# Macau 2009



## Succour (Sep 19, 2005)

I wonder if any of the members can recall visiting the then Portugese colony of Macau when their ship was in Hong Kong.
we used to go by Hydrafoil in those days. My wife and I went recently and it has changed dramatically. The Sands group from Las Vegas have built a Casino with a mock Venetian city in the foreground, not yet completed. I am told there are plans to build road and tunnel links from Hong Kong and the mainland. The Chinese government really value this famous gambling location, and are prepared to invest heavily. Chinese gamblers will have to apply to the Government for a visa to go and visit, thereby maintaining some control.
Cheers lads.
Succour.


----------



## Fieldsy (Nov 3, 2008)

Succour said:


> I wonder if any of the members can recall visiting the then Portugese colony of Macau when their ship was in Hong Kong.
> we used to go by Hydrafoil in those days.
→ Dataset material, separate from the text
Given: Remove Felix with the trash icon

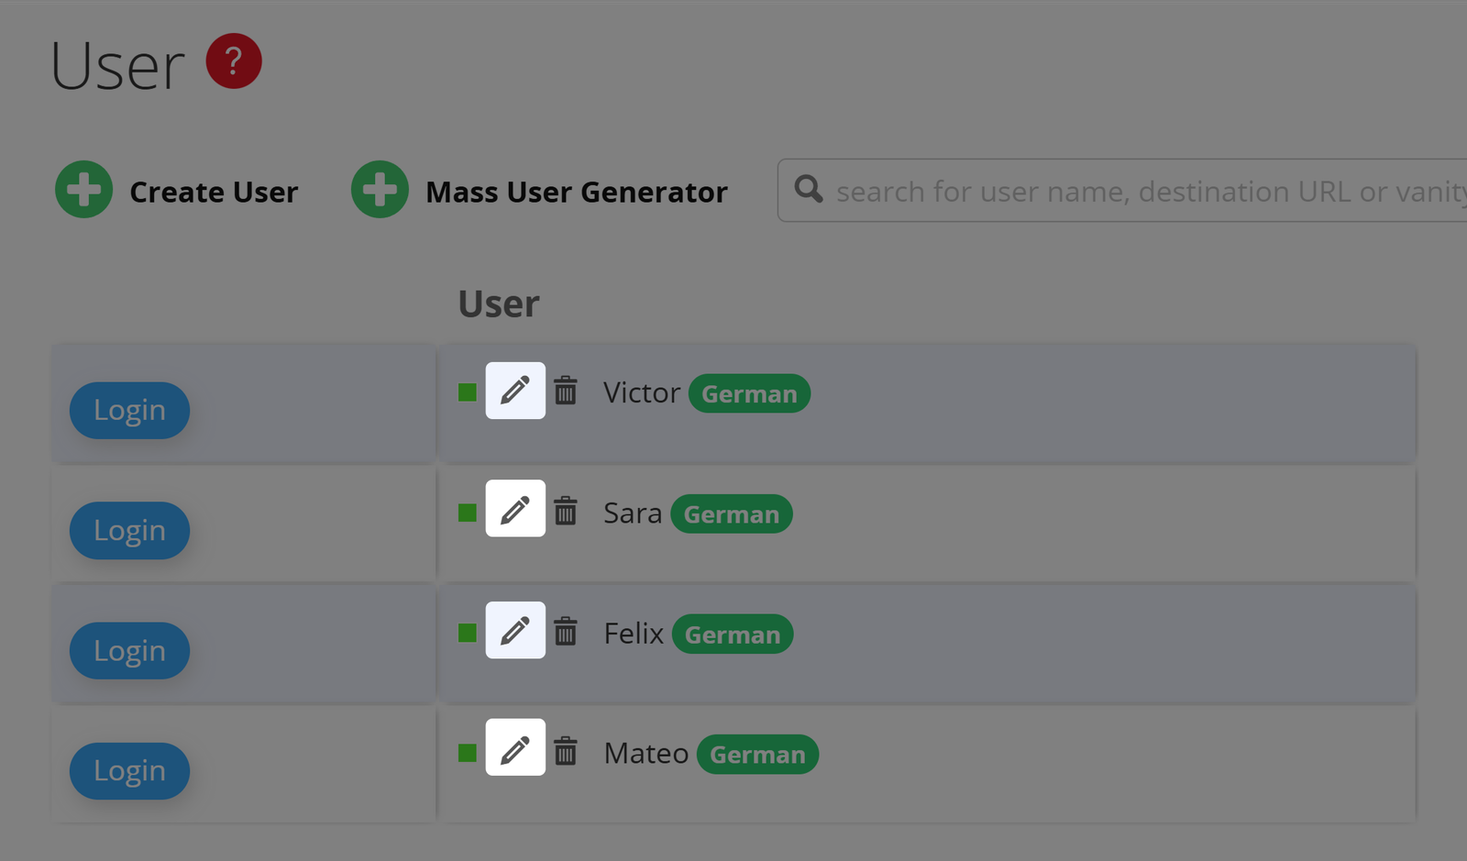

My wife and I went recently and it has changed dramatically. The Sands group from Las Vegas have built a Casino with a mock Venetian city in the foreground, not yet completed. I am told there are plans to build road and tunnel links from Hong Kong and the mainland. The Chinese government really value this famous gambling location, and are prepared to invest heavily. Chinese gamblers will have to apply to the Government for a visa to go and visit, thereby maintaining some control.
> Cheers lads.
> Succour.


Hi Succour,
I was there two years ago. A lot of the hotels being built (many no doubt finished by now) are on reclaimed land - they just don't have enough space for what they want to build.

I was disappointed by the way in which a lot of Macau is being Disneyfied - but they now take more money in the casinos than they do in Las Vegas, so I guess the government is happy. They're quite smart as well - local residents are only allowed in the casinos one day per year, so all the money gambled comes from outside the local economy.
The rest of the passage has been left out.